* Task directions:
Exactly and only the lines from the line holding "You are a GUI" to the end of the records should be reproduced. Leave pictures out.

* Data supplied:

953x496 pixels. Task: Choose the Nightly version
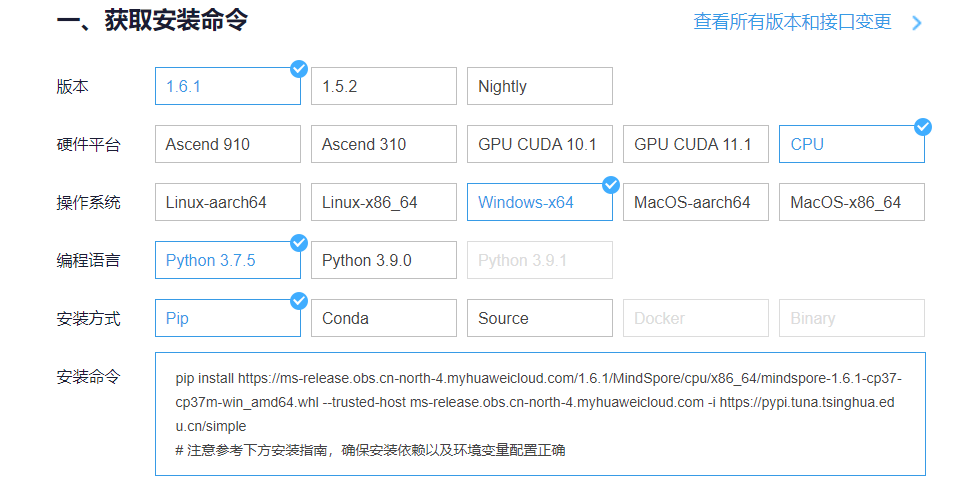tap(540, 86)
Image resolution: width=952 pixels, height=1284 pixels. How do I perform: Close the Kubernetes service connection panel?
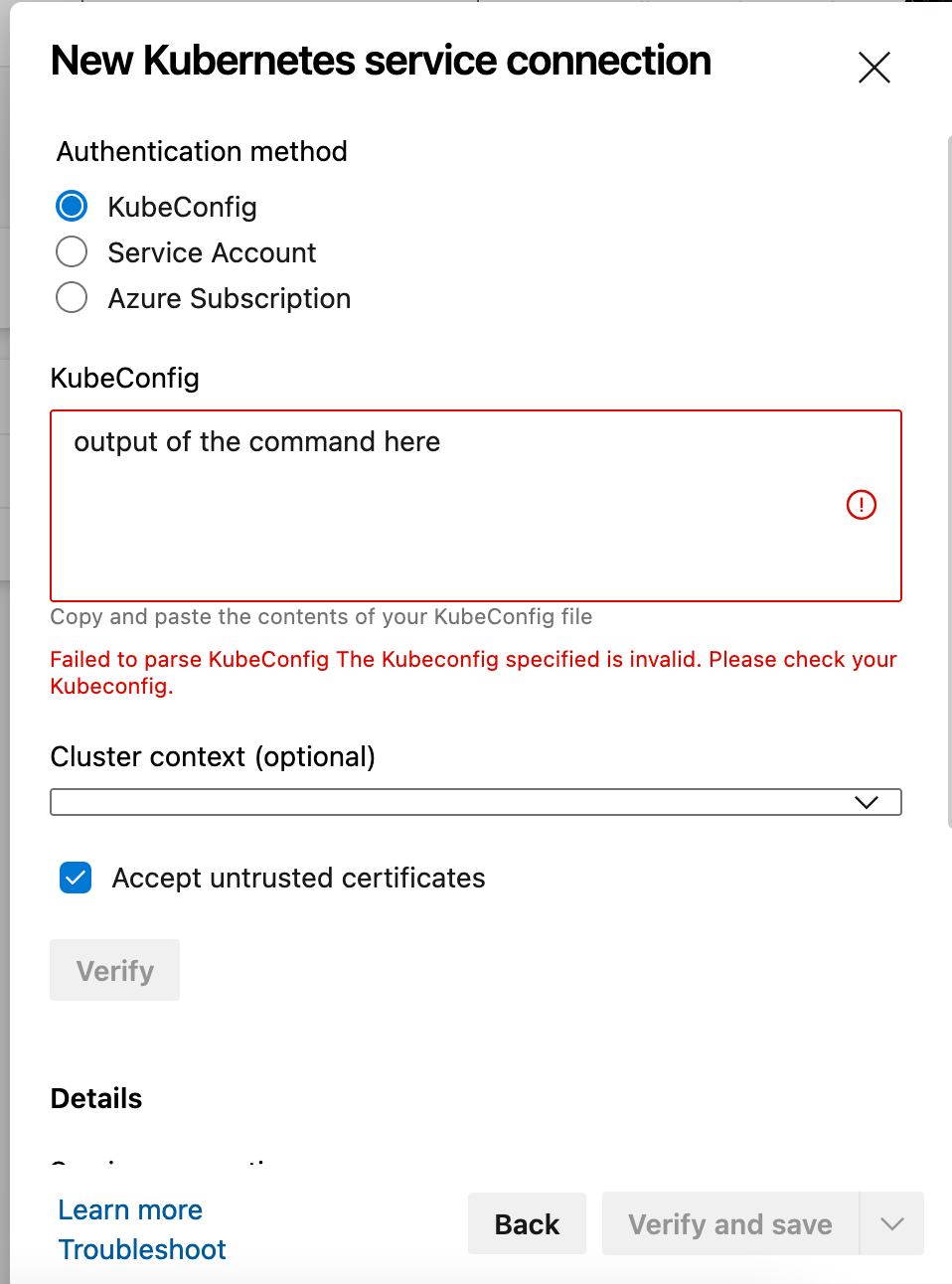click(x=874, y=68)
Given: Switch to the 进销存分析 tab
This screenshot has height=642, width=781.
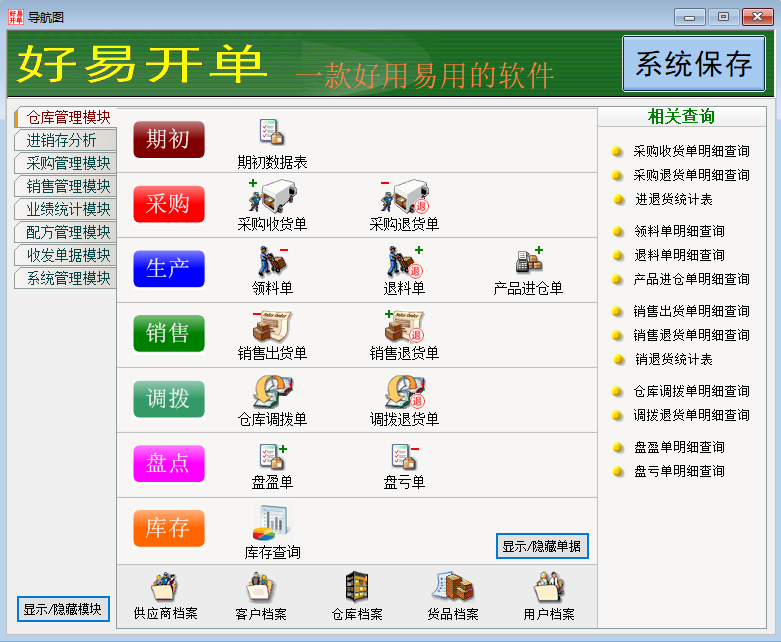Looking at the screenshot, I should 61,140.
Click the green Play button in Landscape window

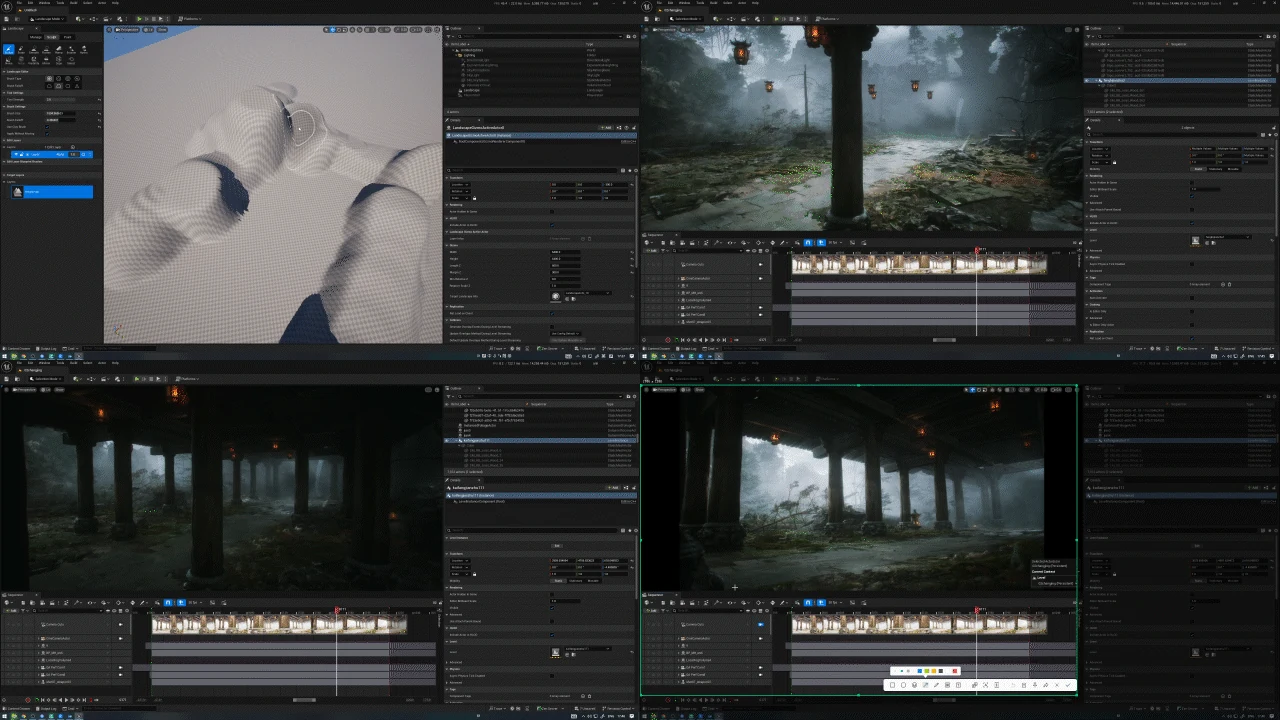[139, 18]
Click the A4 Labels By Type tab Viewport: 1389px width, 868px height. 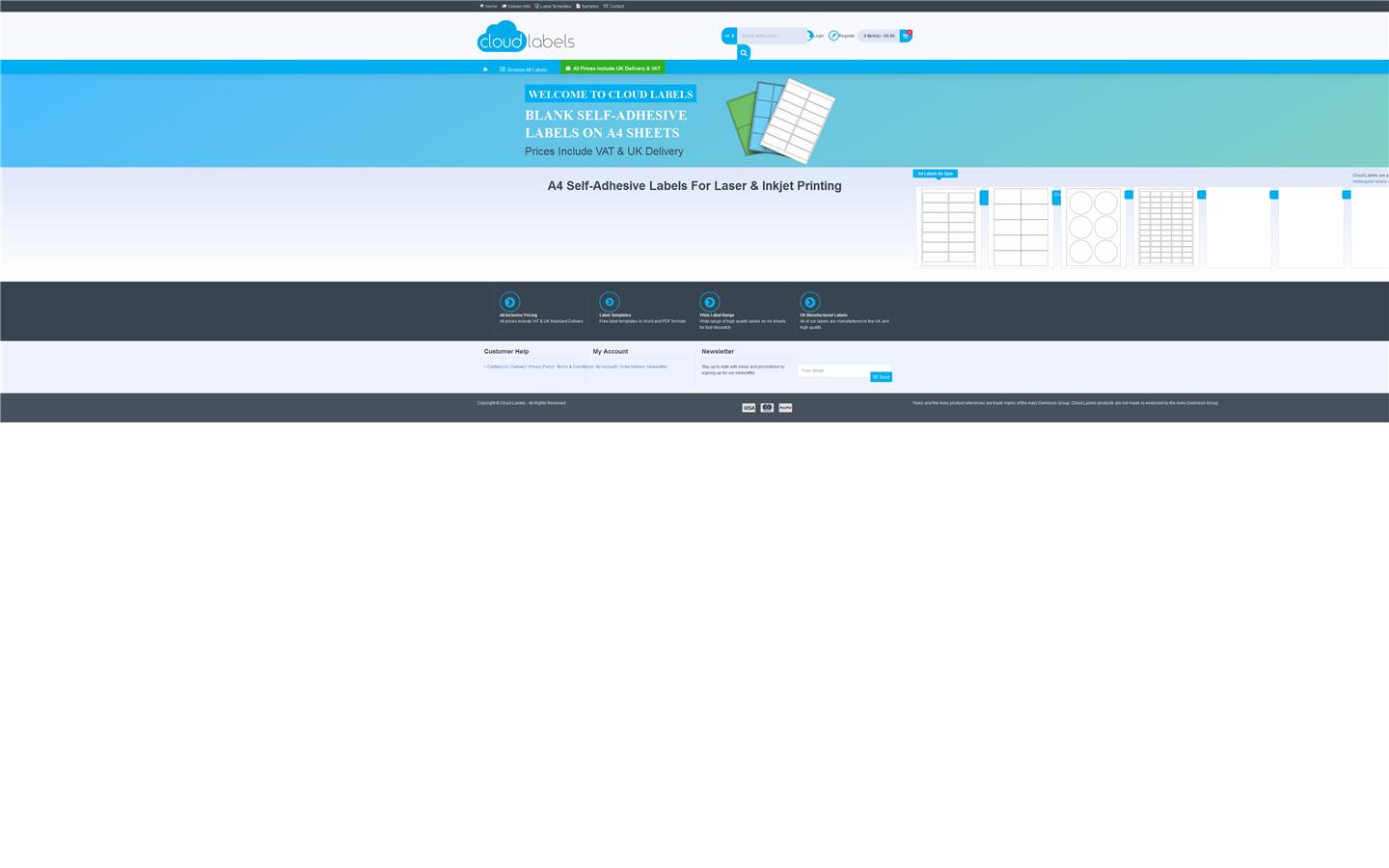(935, 174)
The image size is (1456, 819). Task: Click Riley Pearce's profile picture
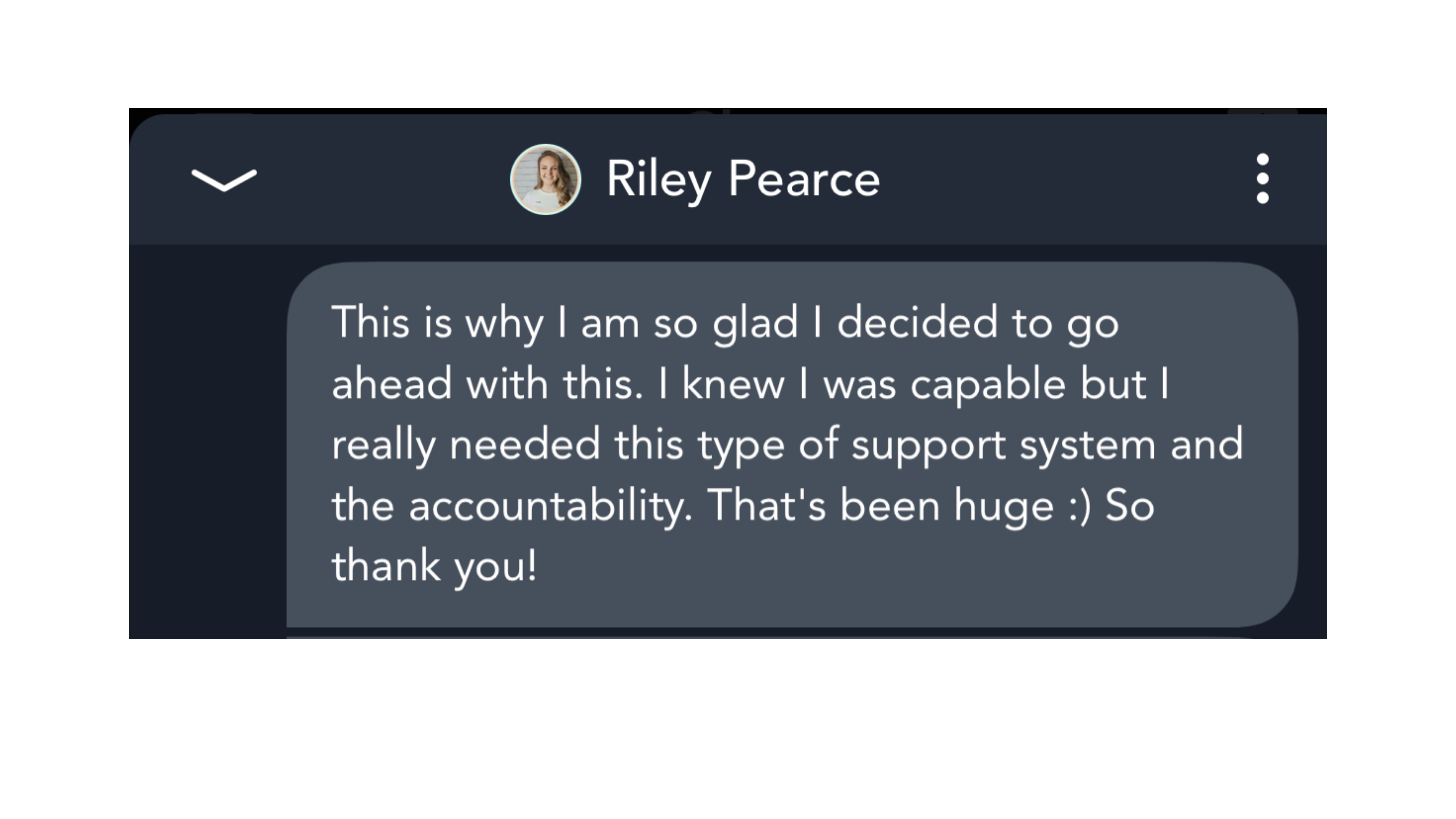(x=546, y=179)
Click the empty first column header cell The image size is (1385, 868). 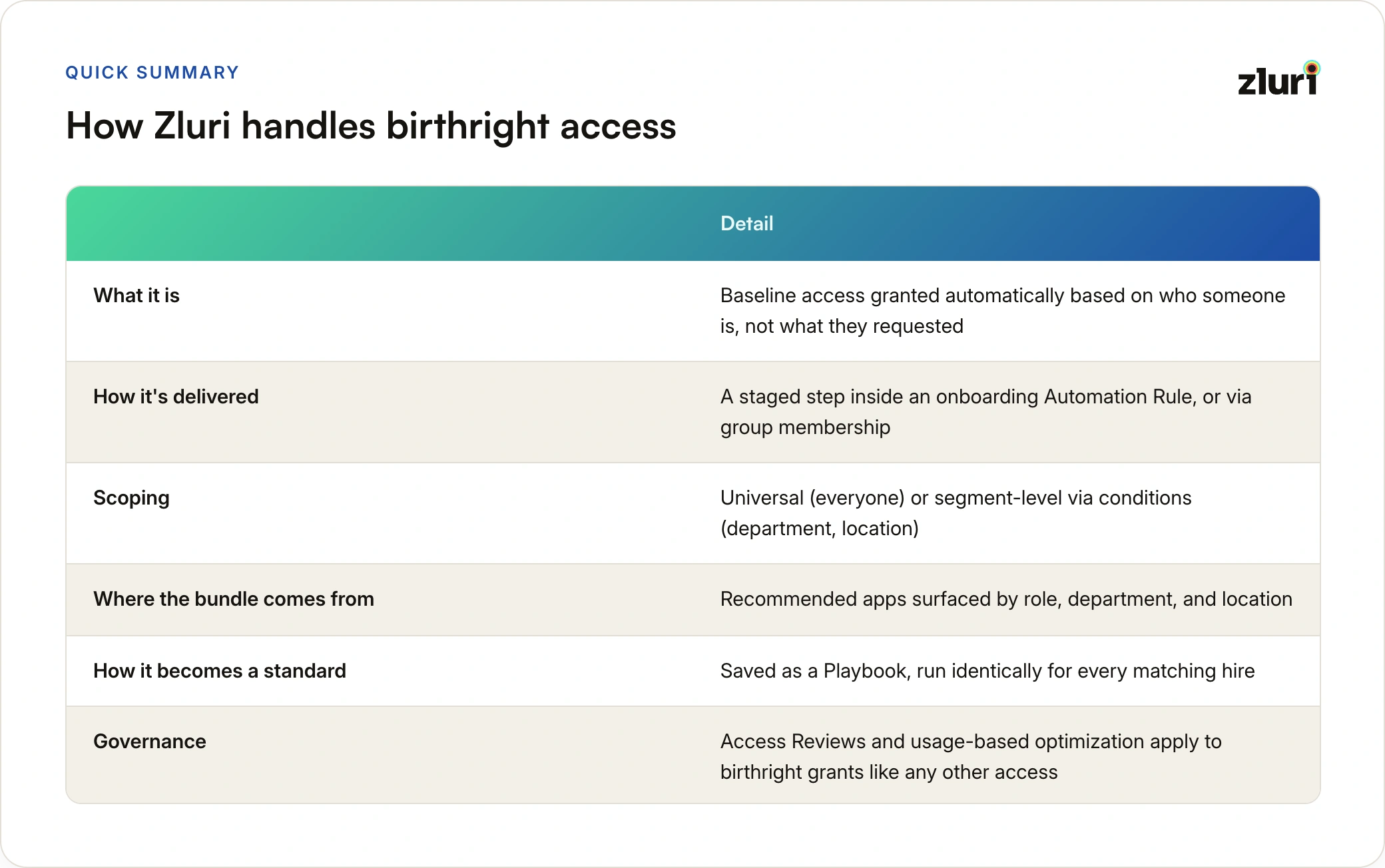tap(380, 224)
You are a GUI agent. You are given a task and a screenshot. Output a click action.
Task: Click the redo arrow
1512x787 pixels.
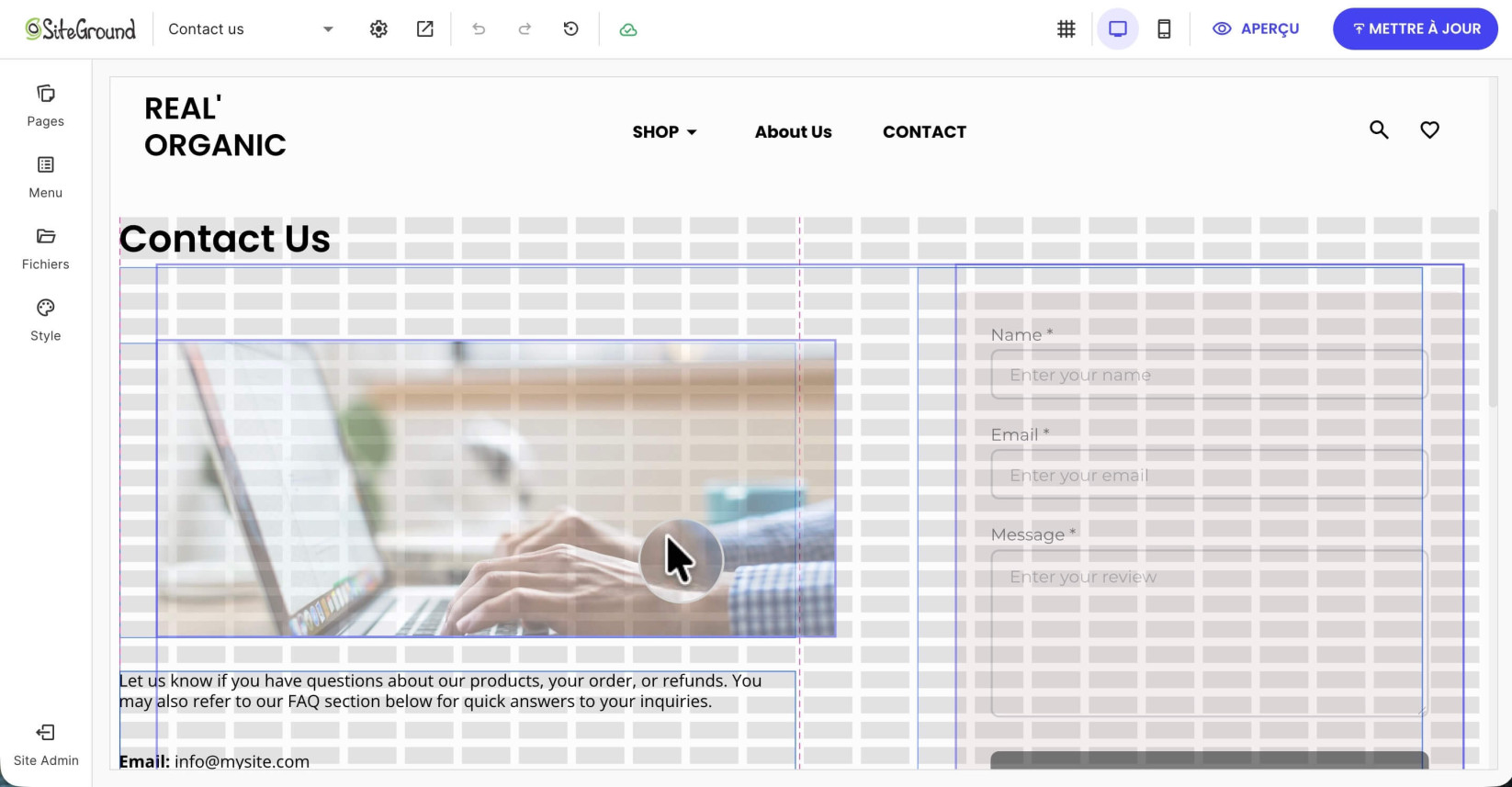pos(525,29)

* Solved problem:
You are a GUI agent. You are given a task and a screenshot. Output a click action.
Task: Click the redo arrow
1512x787 pixels.
pos(525,29)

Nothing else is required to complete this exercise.